---------- Record excerpts ----------

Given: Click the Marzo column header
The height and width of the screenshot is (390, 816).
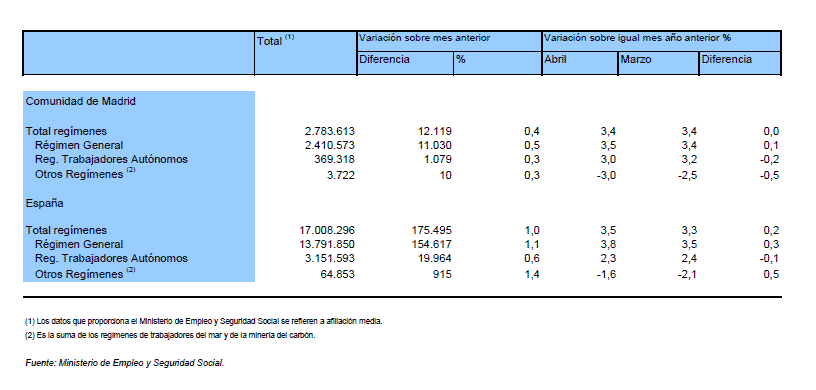Looking at the screenshot, I should 636,59.

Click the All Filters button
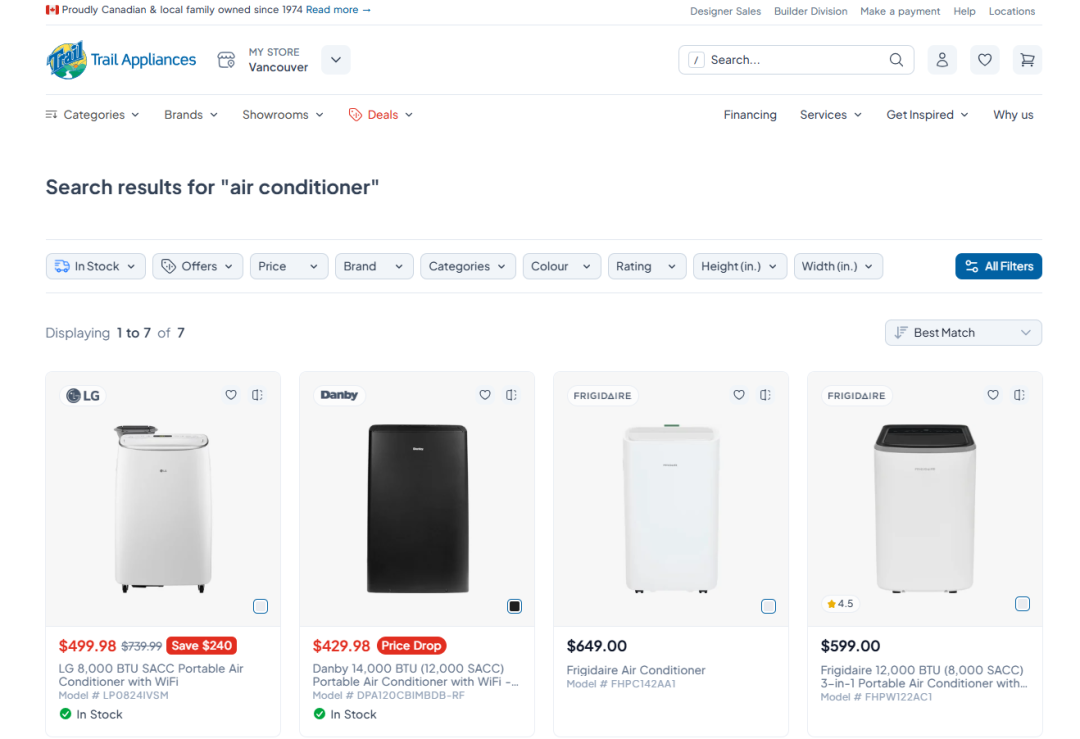998,267
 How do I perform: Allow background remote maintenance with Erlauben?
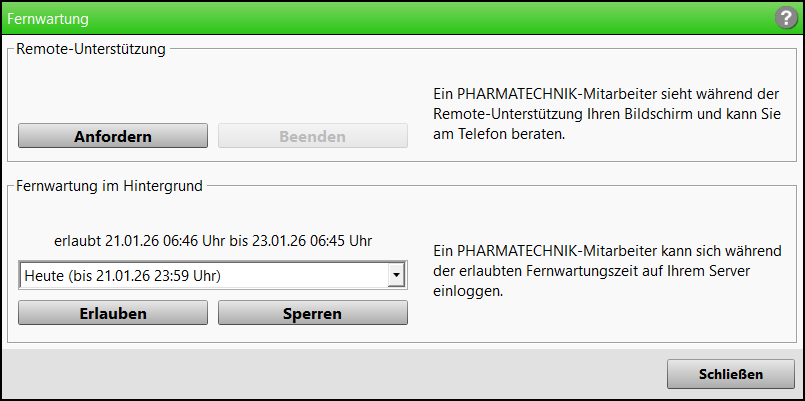coord(112,313)
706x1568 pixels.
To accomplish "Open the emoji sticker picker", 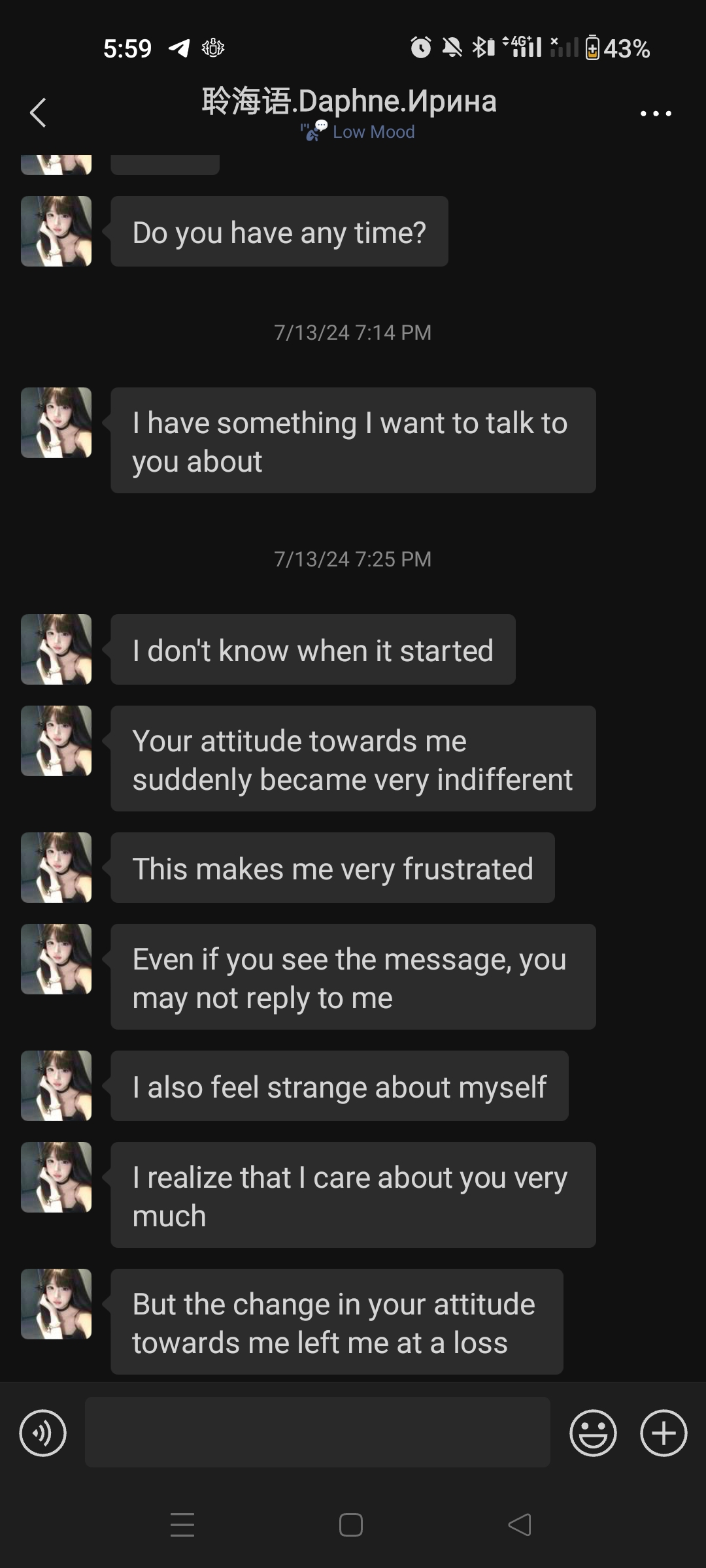I will pyautogui.click(x=593, y=1433).
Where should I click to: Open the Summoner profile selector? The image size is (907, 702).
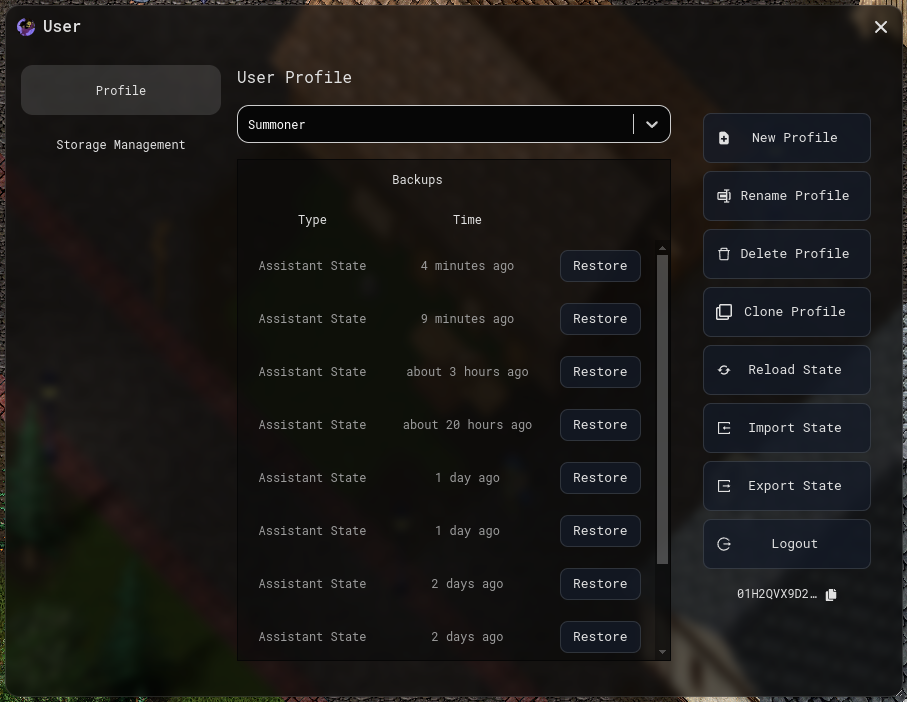tap(435, 125)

----------

Task statement ▸ Write out the lines of the listing above exactly, starting with the line that contains "Where should I" and going on through the end of the listing. Leave the pictures out of your answer.

Correct response ▸
Where should I click to: Open the Summoner profile selector? The image size is (907, 702).
tap(435, 125)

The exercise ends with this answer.